White House press secretary Karoline Leavitt refused Wednesday to reveal how the government had identified the hundreds of supposed gang members who were flown to El Salvador over the weekend.
Trump invoked the Alien Enemies Act on Saturday, hoping to use the eighteenth-century law to suspend due process and deport scores of noncitizens who his administration claimed were members of Tren de Aragua, a Venezuelan gang. But the government has yet to provide any information on who those individuals are, or exactly how they were determined to be members of the gang, now declared an invading force.
During a White House press briefing Wednesday, ABC News’s Rachel Scott asked Leavitt to reveal any actual information about the hundreds of people the government had deported.
“Can the administration provide any more details on how authorities determined that each of those men were in fact members of a gang?” asked Scott. “And if the White House can publish images, photos, videos of those men, why can’t the administration just release basic information like their identities and names?”
“We are not going to reveal operational details about a counterterrorism operation,” Leavitt said. “But what I can assure you, as I said on Monday, we have the highest degree of confidence in our ICE agents and our customs and border control agents who have committed their lives to targeting illegal criminals in our country, particularly foreign terrorists.”
Leavitt insisted that immigration authorities “had great evidence and indication” that those who were deported were foreign terrorists, or members of the Tren de Aragua gang.
Authorities “were 100 percent confident in the individuals that were sent home on these flights, and in the president’s executive authority to do that,” Leavitt said.
But there was cause for concern on the government’s judgment from the beginning.

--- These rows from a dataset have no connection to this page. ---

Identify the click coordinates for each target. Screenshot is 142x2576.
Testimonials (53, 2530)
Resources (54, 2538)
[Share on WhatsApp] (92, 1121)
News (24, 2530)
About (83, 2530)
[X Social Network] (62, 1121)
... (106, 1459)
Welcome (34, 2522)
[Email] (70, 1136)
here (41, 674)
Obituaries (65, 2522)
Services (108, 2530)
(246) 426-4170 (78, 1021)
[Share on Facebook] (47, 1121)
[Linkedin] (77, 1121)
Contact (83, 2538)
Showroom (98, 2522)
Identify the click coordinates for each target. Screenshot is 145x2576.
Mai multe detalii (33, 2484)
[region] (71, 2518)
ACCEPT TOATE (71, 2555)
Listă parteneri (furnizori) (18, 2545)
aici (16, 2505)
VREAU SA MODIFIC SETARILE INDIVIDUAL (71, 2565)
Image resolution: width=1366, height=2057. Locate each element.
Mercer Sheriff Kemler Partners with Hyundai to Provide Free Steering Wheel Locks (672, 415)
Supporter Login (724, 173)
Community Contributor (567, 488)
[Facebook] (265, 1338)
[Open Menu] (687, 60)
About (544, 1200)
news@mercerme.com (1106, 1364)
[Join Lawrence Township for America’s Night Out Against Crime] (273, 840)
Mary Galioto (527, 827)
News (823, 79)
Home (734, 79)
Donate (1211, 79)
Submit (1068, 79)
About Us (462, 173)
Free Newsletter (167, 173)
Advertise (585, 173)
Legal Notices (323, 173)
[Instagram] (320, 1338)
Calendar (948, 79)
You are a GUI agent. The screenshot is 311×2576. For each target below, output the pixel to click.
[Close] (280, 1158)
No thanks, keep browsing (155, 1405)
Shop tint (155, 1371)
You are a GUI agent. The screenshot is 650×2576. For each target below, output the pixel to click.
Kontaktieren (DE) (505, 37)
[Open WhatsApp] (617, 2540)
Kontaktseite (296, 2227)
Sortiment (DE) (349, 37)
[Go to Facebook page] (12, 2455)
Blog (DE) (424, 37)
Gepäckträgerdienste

Judge James Boasberg’s original order Saturday was to prevent the deportation of five of the individuals, after two legal advocacy groups said that some individuals had been falsely labeled gang members. Boasberg later issued a second order for a total stay on any individual deported under the AEA—but by then, planes were already in the air.
Meanwhile, ICE has openly admitted that it has nothing on several of the noncitizens who were deported, and implied that the lack of evidence was the very thing that helped the government assume their guilt.
ICE Acting Field Office Director of Enforcement and Removal Operations Robert Cerna argued that “the lack of specific information about each individual actually highlights the risk they pose,” and “demonstrates that they are terrorists with regard to whom we lack a complete profile,” according to ABC News.
The family of one man, Francisco Javier Garcia, who was among the 261 individuals deported to prison in El Salvador, claimed that their loved one did not have a criminal record in the U.S. or in Venezuela, according to NBC Miami.
It appears that at least a few of the individuals rushed on the planes were marked as gang members simply because of their tattoos.
The White House said that of the 261 people who were deported, 101 were removed as part of “regular immigration proceedings.”